Dataset entries:

<<<<

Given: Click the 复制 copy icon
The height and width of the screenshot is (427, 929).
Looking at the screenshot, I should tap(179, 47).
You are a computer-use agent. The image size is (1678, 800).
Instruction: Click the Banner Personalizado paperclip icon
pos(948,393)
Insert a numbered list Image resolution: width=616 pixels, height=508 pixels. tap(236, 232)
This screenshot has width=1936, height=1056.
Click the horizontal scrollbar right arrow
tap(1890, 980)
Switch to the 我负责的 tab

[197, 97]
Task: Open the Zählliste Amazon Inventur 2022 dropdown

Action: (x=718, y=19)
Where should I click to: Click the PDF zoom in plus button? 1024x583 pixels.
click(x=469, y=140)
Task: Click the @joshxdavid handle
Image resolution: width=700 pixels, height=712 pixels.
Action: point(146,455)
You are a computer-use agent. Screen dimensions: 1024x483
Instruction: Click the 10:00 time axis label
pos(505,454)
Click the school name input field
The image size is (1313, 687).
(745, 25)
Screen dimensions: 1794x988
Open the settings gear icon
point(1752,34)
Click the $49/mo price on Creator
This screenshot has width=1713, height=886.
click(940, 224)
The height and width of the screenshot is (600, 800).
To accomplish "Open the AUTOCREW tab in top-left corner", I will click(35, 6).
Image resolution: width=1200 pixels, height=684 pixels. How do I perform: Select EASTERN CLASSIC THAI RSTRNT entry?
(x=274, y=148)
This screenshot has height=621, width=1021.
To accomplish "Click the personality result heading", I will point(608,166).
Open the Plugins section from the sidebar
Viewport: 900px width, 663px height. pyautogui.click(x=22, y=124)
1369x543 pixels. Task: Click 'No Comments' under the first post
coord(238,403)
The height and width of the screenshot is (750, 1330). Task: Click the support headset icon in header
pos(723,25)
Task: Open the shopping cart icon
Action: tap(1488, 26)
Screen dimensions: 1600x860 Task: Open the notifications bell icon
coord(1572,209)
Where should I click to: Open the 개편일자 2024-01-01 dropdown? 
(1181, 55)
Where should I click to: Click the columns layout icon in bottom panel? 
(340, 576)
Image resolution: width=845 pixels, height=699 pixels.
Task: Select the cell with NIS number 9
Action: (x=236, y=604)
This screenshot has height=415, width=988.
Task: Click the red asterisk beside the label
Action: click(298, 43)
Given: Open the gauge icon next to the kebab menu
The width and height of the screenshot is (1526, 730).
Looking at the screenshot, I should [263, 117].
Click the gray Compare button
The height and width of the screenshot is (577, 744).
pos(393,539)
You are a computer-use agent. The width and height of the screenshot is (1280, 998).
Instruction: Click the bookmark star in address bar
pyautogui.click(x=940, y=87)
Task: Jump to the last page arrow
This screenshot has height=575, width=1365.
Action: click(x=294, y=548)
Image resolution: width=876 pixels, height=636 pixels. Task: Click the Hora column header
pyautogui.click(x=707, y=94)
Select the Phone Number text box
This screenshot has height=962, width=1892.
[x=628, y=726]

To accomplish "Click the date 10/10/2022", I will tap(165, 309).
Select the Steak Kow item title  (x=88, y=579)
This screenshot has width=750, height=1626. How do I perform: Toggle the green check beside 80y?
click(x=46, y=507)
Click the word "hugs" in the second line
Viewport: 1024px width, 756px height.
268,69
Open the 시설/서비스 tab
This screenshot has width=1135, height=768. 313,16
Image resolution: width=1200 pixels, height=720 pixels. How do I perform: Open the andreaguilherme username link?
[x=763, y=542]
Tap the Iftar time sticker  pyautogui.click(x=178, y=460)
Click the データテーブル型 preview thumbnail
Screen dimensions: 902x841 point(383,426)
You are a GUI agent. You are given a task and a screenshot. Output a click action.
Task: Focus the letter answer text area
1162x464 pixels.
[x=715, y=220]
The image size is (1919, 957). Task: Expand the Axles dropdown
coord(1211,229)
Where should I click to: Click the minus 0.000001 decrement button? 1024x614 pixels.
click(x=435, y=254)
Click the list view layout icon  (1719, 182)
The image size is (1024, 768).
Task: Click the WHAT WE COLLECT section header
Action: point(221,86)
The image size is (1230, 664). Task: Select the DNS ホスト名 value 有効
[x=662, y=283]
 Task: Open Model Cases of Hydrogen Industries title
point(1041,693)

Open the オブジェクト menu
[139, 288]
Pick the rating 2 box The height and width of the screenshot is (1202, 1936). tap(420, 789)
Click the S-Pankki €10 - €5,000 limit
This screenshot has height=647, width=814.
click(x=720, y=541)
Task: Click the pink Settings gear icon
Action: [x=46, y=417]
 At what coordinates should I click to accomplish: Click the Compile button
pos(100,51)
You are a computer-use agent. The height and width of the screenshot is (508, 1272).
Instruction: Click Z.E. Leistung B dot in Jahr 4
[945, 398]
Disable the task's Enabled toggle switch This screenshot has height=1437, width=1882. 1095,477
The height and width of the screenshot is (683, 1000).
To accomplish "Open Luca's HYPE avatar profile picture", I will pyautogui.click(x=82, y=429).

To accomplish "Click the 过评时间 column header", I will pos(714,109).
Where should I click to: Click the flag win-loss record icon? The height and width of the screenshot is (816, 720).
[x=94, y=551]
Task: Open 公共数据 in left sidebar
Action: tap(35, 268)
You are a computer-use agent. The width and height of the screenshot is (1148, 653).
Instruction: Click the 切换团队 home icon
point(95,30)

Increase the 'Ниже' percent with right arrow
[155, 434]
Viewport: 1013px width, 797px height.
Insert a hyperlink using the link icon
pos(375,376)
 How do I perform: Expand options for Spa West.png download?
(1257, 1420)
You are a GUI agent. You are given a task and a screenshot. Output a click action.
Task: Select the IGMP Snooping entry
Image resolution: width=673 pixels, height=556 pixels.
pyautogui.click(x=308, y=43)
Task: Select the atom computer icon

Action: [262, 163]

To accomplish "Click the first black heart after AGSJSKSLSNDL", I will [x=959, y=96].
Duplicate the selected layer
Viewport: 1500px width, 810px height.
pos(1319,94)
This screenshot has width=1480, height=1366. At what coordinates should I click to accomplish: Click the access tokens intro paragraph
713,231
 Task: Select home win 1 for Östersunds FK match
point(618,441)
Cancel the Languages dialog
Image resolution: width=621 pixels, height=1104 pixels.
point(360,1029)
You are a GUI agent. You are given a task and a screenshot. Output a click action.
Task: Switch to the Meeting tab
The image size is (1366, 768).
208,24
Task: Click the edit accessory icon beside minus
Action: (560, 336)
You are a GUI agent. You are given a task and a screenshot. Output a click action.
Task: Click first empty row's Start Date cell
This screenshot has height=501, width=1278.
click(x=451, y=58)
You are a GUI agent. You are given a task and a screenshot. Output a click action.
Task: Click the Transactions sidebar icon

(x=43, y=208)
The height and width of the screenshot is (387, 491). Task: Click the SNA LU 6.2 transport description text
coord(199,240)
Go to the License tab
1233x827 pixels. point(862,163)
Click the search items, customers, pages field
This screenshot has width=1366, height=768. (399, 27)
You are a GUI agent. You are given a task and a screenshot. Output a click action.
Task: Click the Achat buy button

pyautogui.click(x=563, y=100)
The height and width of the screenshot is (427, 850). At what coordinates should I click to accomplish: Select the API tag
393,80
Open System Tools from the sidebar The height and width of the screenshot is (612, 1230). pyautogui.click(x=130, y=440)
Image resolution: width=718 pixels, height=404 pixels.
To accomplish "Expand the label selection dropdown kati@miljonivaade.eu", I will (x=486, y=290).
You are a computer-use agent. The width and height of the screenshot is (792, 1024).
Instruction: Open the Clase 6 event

>>>>

__TASK__. Would you please transcribe all of the entries above exactly?

__ANSWER TO THIS EXERCISE__.
Given: Click the 复制 copy icon
The height and width of the screenshot is (427, 929).
Looking at the screenshot, I should tap(179, 47).
You are a computer-use agent. The image size is (1678, 800).
Instruction: Click the Banner Personalizado paperclip icon
pos(948,393)
Insert a numbered list Image resolution: width=616 pixels, height=508 pixels. tap(236, 232)
This screenshot has width=1936, height=1056.
Click the horizontal scrollbar right arrow
tap(1890, 980)
Switch to the 我负责的 tab

[197, 97]
Task: Open the Zählliste Amazon Inventur 2022 dropdown

Action: (x=718, y=19)
Where should I click to: Click the PDF zoom in plus button? 1024x583 pixels.
click(x=469, y=140)
Task: Click the @joshxdavid handle
Image resolution: width=700 pixels, height=712 pixels.
Action: point(146,455)
You are a computer-use agent. Screen dimensions: 1024x483
Instruction: Click the 10:00 time axis label
pos(505,454)
Click the school name input field
The image size is (1313, 687).
(745, 25)
Screen dimensions: 1794x988
Open the settings gear icon
point(1752,34)
Click the $49/mo price on Creator
This screenshot has width=1713, height=886.
click(940, 224)
The height and width of the screenshot is (600, 800).
To accomplish "Open the AUTOCREW tab in top-left corner", I will click(35, 6).
Image resolution: width=1200 pixels, height=684 pixels. How do I perform: Select EASTERN CLASSIC THAI RSTRNT entry?
(x=274, y=148)
This screenshot has height=621, width=1021.
To accomplish "Click the personality result heading", I will point(608,166).
Open the Plugins section from the sidebar
Viewport: 900px width, 663px height. pyautogui.click(x=22, y=124)
1369x543 pixels. Task: Click 'No Comments' under the first post
coord(238,403)
The height and width of the screenshot is (750, 1330). Task: Click the support headset icon in header
pos(723,25)
Task: Open the shopping cart icon
Action: tap(1488, 26)
Screen dimensions: 1600x860 Task: Open the notifications bell icon
coord(1572,209)
Where should I click to: Open the 개편일자 2024-01-01 dropdown? 
(1181, 55)
Where should I click to: Click the columns layout icon in bottom panel? 
(340, 576)
Image resolution: width=845 pixels, height=699 pixels.
Task: Select the cell with NIS number 9
Action: (x=236, y=604)
This screenshot has height=415, width=988.
Task: Click the red asterisk beside the label
Action: click(298, 43)
Given: Open the gauge icon next to the kebab menu
The width and height of the screenshot is (1526, 730).
Looking at the screenshot, I should [263, 117].
Click the gray Compare button
The height and width of the screenshot is (577, 744).
pos(393,539)
You are a computer-use agent. The width and height of the screenshot is (1280, 998).
Instruction: Click the bookmark star in address bar
pyautogui.click(x=940, y=87)
Task: Jump to the last page arrow
This screenshot has height=575, width=1365.
Action: click(x=294, y=548)
Image resolution: width=876 pixels, height=636 pixels. Task: Click the Hora column header
pyautogui.click(x=707, y=94)
Select the Phone Number text box
This screenshot has height=962, width=1892.
[x=628, y=726]

To accomplish "Click the date 10/10/2022", I will tap(165, 309).
Select the Steak Kow item title  (x=88, y=579)
This screenshot has width=750, height=1626. How do I perform: Toggle the green check beside 80y?
click(x=46, y=507)
Click the word "hugs" in the second line
Viewport: 1024px width, 756px height.
268,69
Open the 시설/서비스 tab
This screenshot has width=1135, height=768. 313,16
Image resolution: width=1200 pixels, height=720 pixels. How do I perform: Open the andreaguilherme username link?
[x=763, y=542]
Tap the Iftar time sticker  pyautogui.click(x=178, y=460)
Click the データテーブル型 preview thumbnail
Screen dimensions: 902x841 point(383,426)
You are a GUI agent. You are given a task and a screenshot. Output a click action.
Task: Focus the letter answer text area
1162x464 pixels.
[x=715, y=220]
The image size is (1919, 957). Task: Expand the Axles dropdown
coord(1211,229)
Where should I click to: Click the minus 0.000001 decrement button? 1024x614 pixels.
click(x=435, y=254)
Click the list view layout icon  (1719, 182)
The image size is (1024, 768).
Task: Click the WHAT WE COLLECT section header
Action: point(221,86)
The image size is (1230, 664). Task: Select the DNS ホスト名 value 有効
[x=662, y=283]
 Task: Open Model Cases of Hydrogen Industries title
point(1041,693)

Open the オブジェクト menu
[139, 288]
Pick the rating 2 box The height and width of the screenshot is (1202, 1936). tap(420, 789)
Click the S-Pankki €10 - €5,000 limit
This screenshot has height=647, width=814.
click(x=720, y=541)
Task: Click the pink Settings gear icon
Action: [x=46, y=417]
 At what coordinates should I click to accomplish: Click the Compile button
pos(100,51)
You are a computer-use agent. The height and width of the screenshot is (508, 1272).
Instruction: Click Z.E. Leistung B dot in Jahr 4
[945, 398]
Disable the task's Enabled toggle switch This screenshot has height=1437, width=1882. 1095,477
The height and width of the screenshot is (683, 1000).
To accomplish "Open Luca's HYPE avatar profile picture", I will pyautogui.click(x=82, y=429).

To accomplish "Click the 过评时间 column header", I will pos(714,109).
Where should I click to: Click the flag win-loss record icon? The height and width of the screenshot is (816, 720).
[x=94, y=551]
Task: Open 公共数据 in left sidebar
Action: tap(35, 268)
You are a computer-use agent. The width and height of the screenshot is (1148, 653).
Instruction: Click the 切换团队 home icon
point(95,30)

Increase the 'Ниже' percent with right arrow
[155, 434]
Viewport: 1013px width, 797px height.
Insert a hyperlink using the link icon
pos(375,376)
 How do I perform: Expand options for Spa West.png download?
(1257, 1420)
You are a GUI agent. You are given a task and a screenshot. Output a click action.
Task: Select the IGMP Snooping entry
Image resolution: width=673 pixels, height=556 pixels.
pyautogui.click(x=308, y=43)
Task: Select the atom computer icon

Action: [262, 163]

To accomplish "Click the first black heart after AGSJSKSLSNDL", I will [x=959, y=96].
Duplicate the selected layer
Viewport: 1500px width, 810px height.
pos(1319,94)
This screenshot has width=1480, height=1366. At what coordinates should I click to accomplish: Click the access tokens intro paragraph
713,231
 Task: Select home win 1 for Östersunds FK match
point(618,441)
Cancel the Languages dialog
Image resolution: width=621 pixels, height=1104 pixels.
point(360,1029)
You are a GUI agent. You are given a task and a screenshot. Output a click action.
Task: Switch to the Meeting tab
The image size is (1366, 768).
208,24
Task: Click the edit accessory icon beside minus
Action: (560, 336)
You are a GUI agent. You are given a task and a screenshot. Output a click action.
Task: Click first empty row's Start Date cell
This screenshot has height=501, width=1278.
click(x=451, y=58)
You are a GUI agent. You are given a task and a screenshot. Output a click action.
Task: Click the Transactions sidebar icon

(x=43, y=208)
The height and width of the screenshot is (387, 491). Task: Click the SNA LU 6.2 transport description text
coord(199,240)
Go to the License tab
1233x827 pixels. point(862,163)
Click the search items, customers, pages field
This screenshot has width=1366, height=768. (399, 27)
You are a GUI agent. You are given a task and a screenshot. Output a click action.
Task: Click the Achat buy button

pyautogui.click(x=563, y=100)
The height and width of the screenshot is (427, 850). At what coordinates should I click to accomplish: Select the API tag
393,80
Open System Tools from the sidebar The height and width of the screenshot is (612, 1230). pyautogui.click(x=130, y=440)
Image resolution: width=718 pixels, height=404 pixels.
To accomplish "Expand the label selection dropdown kati@miljonivaade.eu", I will (x=486, y=290).
You are a computer-use agent. The width and height of the screenshot is (792, 1024).
Instruction: Open the Clase 6 event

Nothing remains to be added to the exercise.